_ASSIGNED TASK_
Reproduce the following material exactly, including every line.

_SUPPLIED ENTRIES_
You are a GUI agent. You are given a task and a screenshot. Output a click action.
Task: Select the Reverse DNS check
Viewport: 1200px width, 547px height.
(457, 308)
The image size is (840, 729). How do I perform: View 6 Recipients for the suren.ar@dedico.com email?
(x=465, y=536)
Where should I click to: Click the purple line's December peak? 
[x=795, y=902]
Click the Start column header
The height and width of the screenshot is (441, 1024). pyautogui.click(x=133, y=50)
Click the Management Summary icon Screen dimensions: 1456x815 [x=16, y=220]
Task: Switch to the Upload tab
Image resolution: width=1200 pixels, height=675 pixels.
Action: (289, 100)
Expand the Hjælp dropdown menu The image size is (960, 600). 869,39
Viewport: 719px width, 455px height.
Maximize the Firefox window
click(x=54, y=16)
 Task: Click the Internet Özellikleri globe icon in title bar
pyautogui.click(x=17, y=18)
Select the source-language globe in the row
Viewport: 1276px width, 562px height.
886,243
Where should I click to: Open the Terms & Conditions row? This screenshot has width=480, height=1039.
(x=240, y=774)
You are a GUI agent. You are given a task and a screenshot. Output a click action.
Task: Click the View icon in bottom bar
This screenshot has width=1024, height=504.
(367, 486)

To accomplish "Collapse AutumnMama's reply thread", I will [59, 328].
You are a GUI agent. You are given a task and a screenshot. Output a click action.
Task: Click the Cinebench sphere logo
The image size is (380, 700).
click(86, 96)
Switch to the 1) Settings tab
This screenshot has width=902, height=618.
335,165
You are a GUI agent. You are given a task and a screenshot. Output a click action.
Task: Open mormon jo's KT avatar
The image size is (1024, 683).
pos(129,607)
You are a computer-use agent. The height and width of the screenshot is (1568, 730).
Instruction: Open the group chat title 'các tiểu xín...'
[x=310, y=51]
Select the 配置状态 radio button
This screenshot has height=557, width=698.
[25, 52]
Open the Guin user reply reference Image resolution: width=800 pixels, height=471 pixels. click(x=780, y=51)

_ANSWER FOR THE TASK_
You are a GUI agent. You are given a task and a screenshot. Output a click action.
Task: Select the Reverse DNS check
Viewport: 1200px width, 547px height.
(457, 308)
The image size is (840, 729). How do I perform: View 6 Recipients for the suren.ar@dedico.com email?
(x=465, y=536)
Where should I click to: Click the purple line's December peak? 
[x=795, y=902]
Click the Start column header
The height and width of the screenshot is (441, 1024). pyautogui.click(x=133, y=50)
Click the Management Summary icon Screen dimensions: 1456x815 [x=16, y=220]
Task: Switch to the Upload tab
Image resolution: width=1200 pixels, height=675 pixels.
Action: (289, 100)
Expand the Hjælp dropdown menu The image size is (960, 600). 869,39
Viewport: 719px width, 455px height.
Maximize the Firefox window
click(x=54, y=16)
 Task: Click the Internet Özellikleri globe icon in title bar
pyautogui.click(x=17, y=18)
Select the source-language globe in the row
Viewport: 1276px width, 562px height.
886,243
Where should I click to: Open the Terms & Conditions row? This screenshot has width=480, height=1039.
(x=240, y=774)
You are a GUI agent. You are given a task and a screenshot. Output a click action.
Task: Click the View icon in bottom bar
This screenshot has width=1024, height=504.
(367, 486)

To accomplish "Collapse AutumnMama's reply thread", I will [59, 328].
You are a GUI agent. You are given a task and a screenshot. Output a click action.
Task: Click the Cinebench sphere logo
The image size is (380, 700).
click(86, 96)
Switch to the 1) Settings tab
This screenshot has width=902, height=618.
335,165
You are a GUI agent. You are given a task and a screenshot. Output a click action.
Task: Open mormon jo's KT avatar
The image size is (1024, 683).
pos(129,607)
You are a computer-use agent. The height and width of the screenshot is (1568, 730).
Instruction: Open the group chat title 'các tiểu xín...'
[x=310, y=51]
Select the 配置状态 radio button
This screenshot has height=557, width=698.
[25, 52]
Open the Guin user reply reference Image resolution: width=800 pixels, height=471 pixels. click(x=780, y=51)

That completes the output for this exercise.